Document({'a': 1, 'b': 2}) # A Python object
Document(b'{"a": 1, "b": 2}') # A binary JSON string
Document('{"a": 1, "b": 2}') # A text JSON string
Document(Path('path/to/file.json')) # A file on disk

We can use ReaderFlags and WriterFlags to control optional behaviour, such as ignoring comments:

from yyjson import Document, ReaderFlags

Document('''{
    // Comments in JSON!?!?
    "a": 1
}''', flags=ReaderFlags.ALLOW_COMMENTS)

We can also allow serializing and parsing Infinity and NaN:

from yyjson import Document, ReaderFlags

Document('{"a": Infinity}', flags=ReaderFlags.ALLOW_INF_AND_NAN)
Document({'a': float('inf')})

We can ignore trailing commas:

from yyjson import Document, ReaderFlags

Document('{"a": 1,}', flags=ReaderFlags.ALLOW_TRAILING_COMMAS)
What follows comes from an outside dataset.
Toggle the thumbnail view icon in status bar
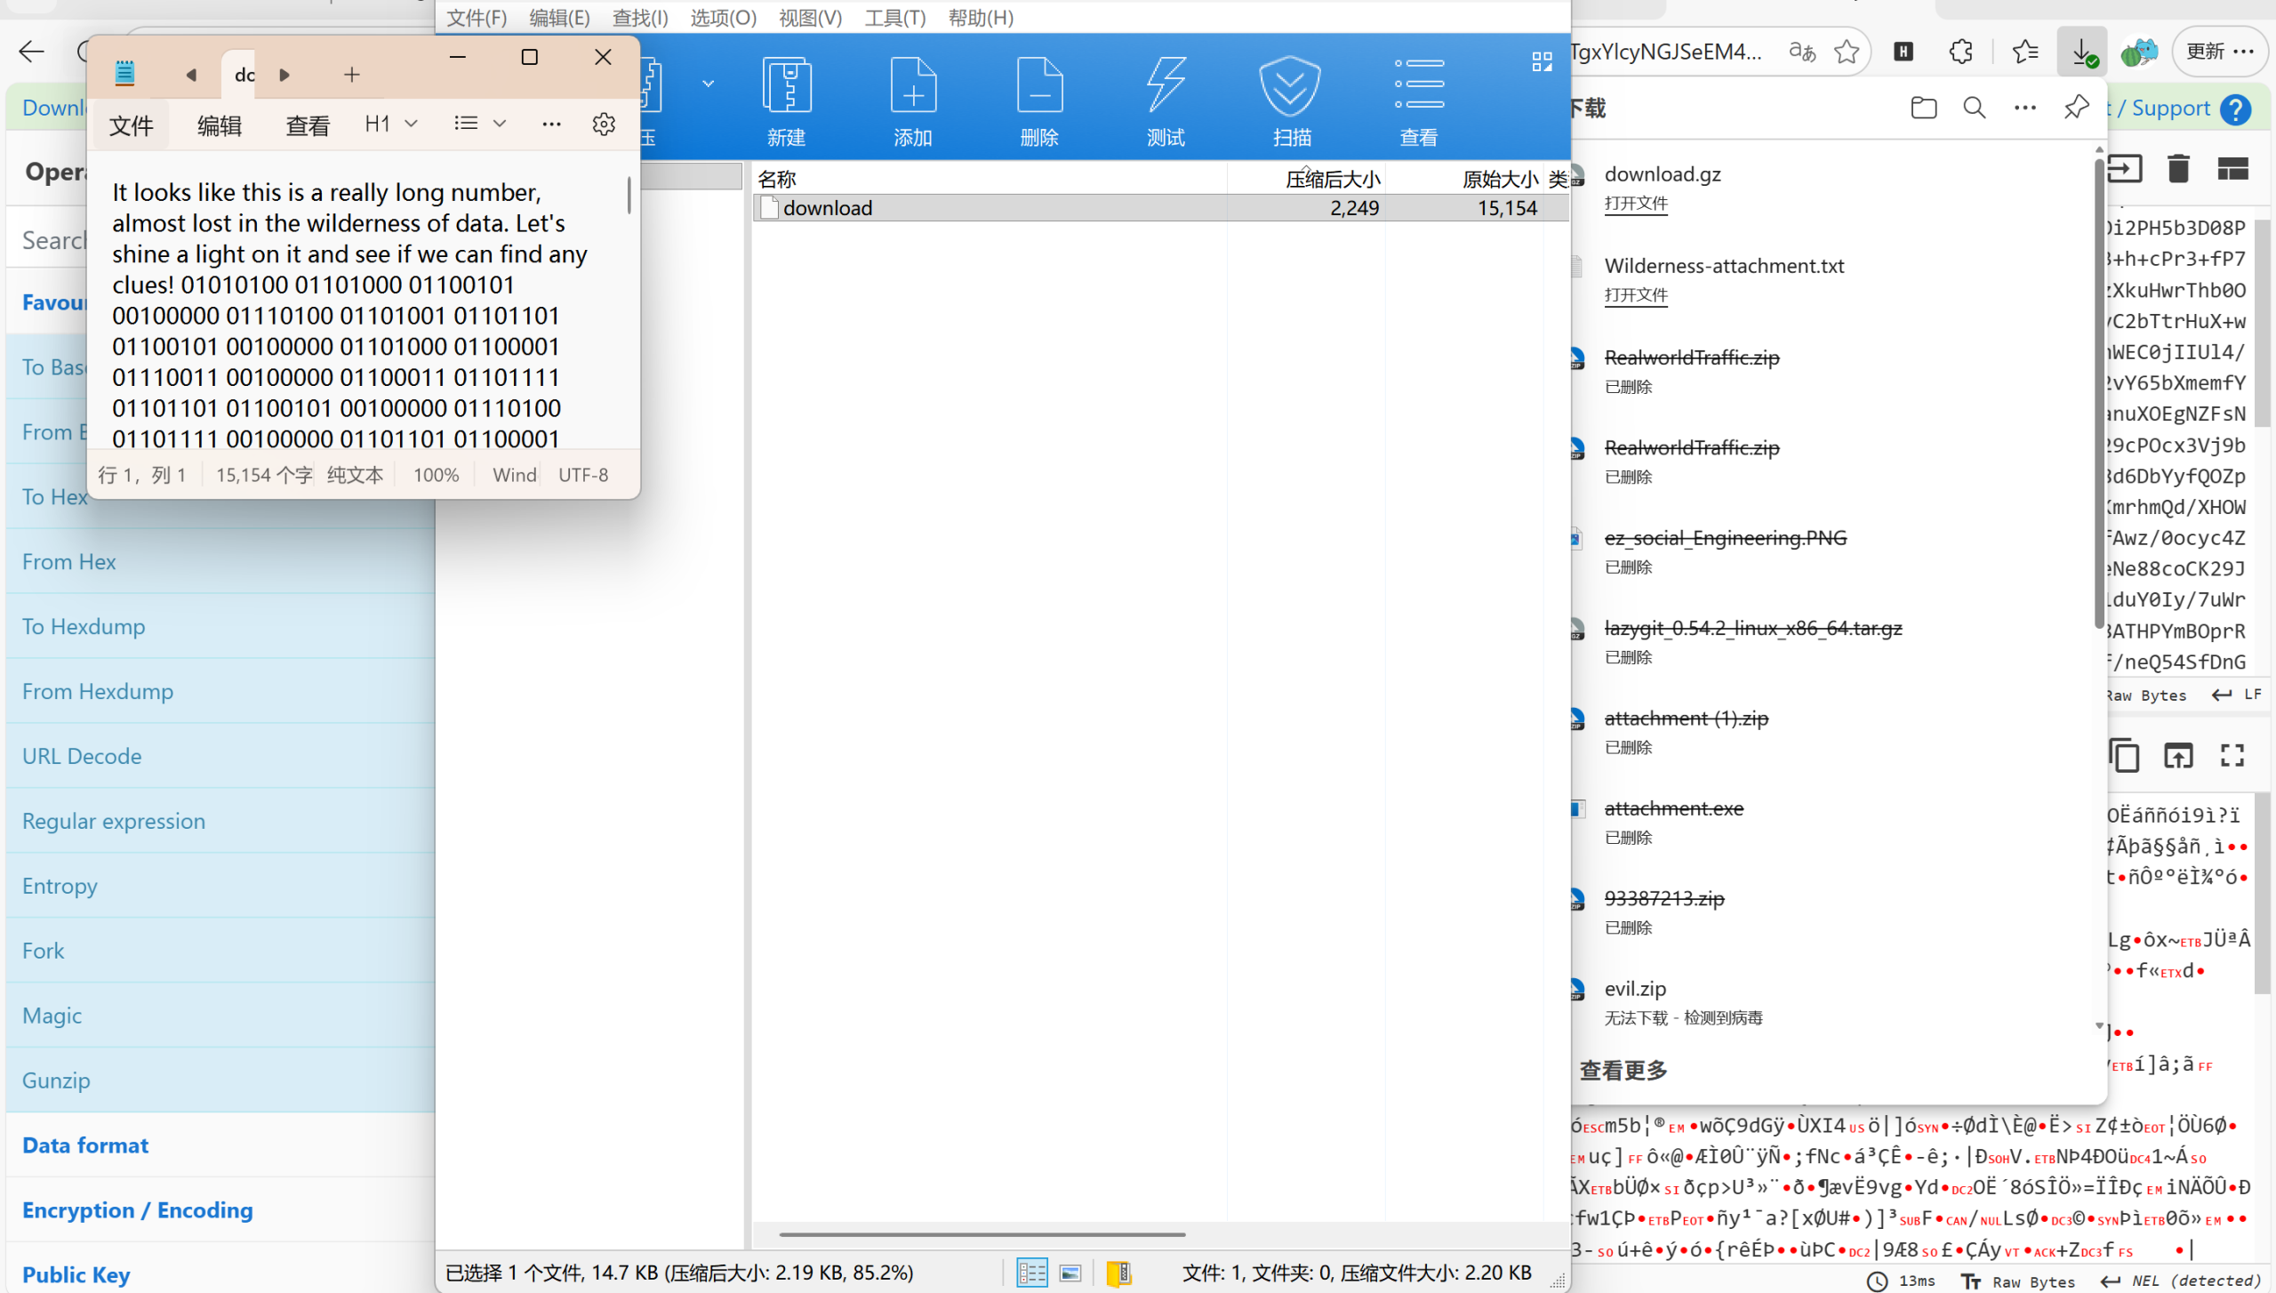This screenshot has width=2276, height=1293. click(1071, 1273)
And of course we can combine any of these options:

from yyjson import Document, ReaderFlags

Document(
  '{"a": Infinity,}',
  flags=ReaderFlags.ALLOW_INF_AND_NAN | ReaderFlags.ALLOW_TRAILING_COMMAS
)

There are several other feature flags, so check them out in the documentation.

JSON Pointers

We can use JSON pointers to access just part of a document. When we do this, we avoid creating Python objects entirely, except for just the part that matches. This can be a huge performance win when you only care about a small part of a large document.

from pathlib import Path
from yyjson import Document

doc = Document(Path("canada.json"))
features = doc.get_pointer("/features")

We can also use JSON pointers to pluck out just part of a document for serialization:

from yyjson import Document

doc = Document({'results': {'count': 3, 'rows': [55, 66, 77]}})
print(doc.dumps(at_pointer='/results/rows'))
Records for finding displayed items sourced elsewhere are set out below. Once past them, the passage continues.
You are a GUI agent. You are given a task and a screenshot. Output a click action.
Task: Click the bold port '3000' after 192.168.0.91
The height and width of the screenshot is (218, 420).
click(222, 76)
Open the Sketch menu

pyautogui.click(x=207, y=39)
This would result in a serialized JSON string containing just [55, 66, 77].

JSON Patch (RFC 6902) and JSON Merge-Patch (RFC 7386)

We aren't limited to just reading part of a document - we can modify just a small part of it as well. For example, we can take our large hypothetical canada.json document and add a new GeoJSON entry to the features list:

from pathlib import Path
from yyjson import Document

doc = Document(Path("canada.json"))
patch = Document([
    {'op': 'add', 'path': '/features/-', 'value': {
        'type': 'Feature',
        'geometry': {
            'type': 'Point',
            'coordinates': [1, 2],
        },
        'properties': {
            'name': 'New Feature',
        },
    }},
])
modified = doc.patch(patch)
print(modified.dumps())

This mutated the document entirely in its lower-level representation without creating any Python objects. If we wanted to use a merge-patch (RFC 7386) we could do that too, for example to replace the entire features list with a single entry:

from pathlib import Path
from yyjson import Document

doc = Document(Path("canada.json"))
patch = Document({
    'features': [{
        'type': 'Feature',
        'geometry': {
            'type': 'Point',
            'coordinates': [1, 2],
        },
        'properties': {
            'name': 'New Feature',
        },
    }],
})
modified = doc.patch(patch, use_merge_patch=True)
print(modified.dumps())

Both the JSON Patch and JSON Merge-Patch implementations are the fastest of any Python library I could find.

Conclusion

py_yyjson isn't the fastest JSON parser in every situation, but it tends to either tie or beat the fastest parsers in most situations while supporting non-standard JSON, it's lightweight with no dependencies, and it's highly portable. Unlike most (all?) other Python JSON libraries, it also allows you to manipulate JSON documents without ever creating Python objects, which can be a huge performance win.

If you're looking for a fast, flexible, and correct JSON parser for Python, give py_yyjson a try. It's brand new and reasonably well tested, but if you manage to break it please open an issue.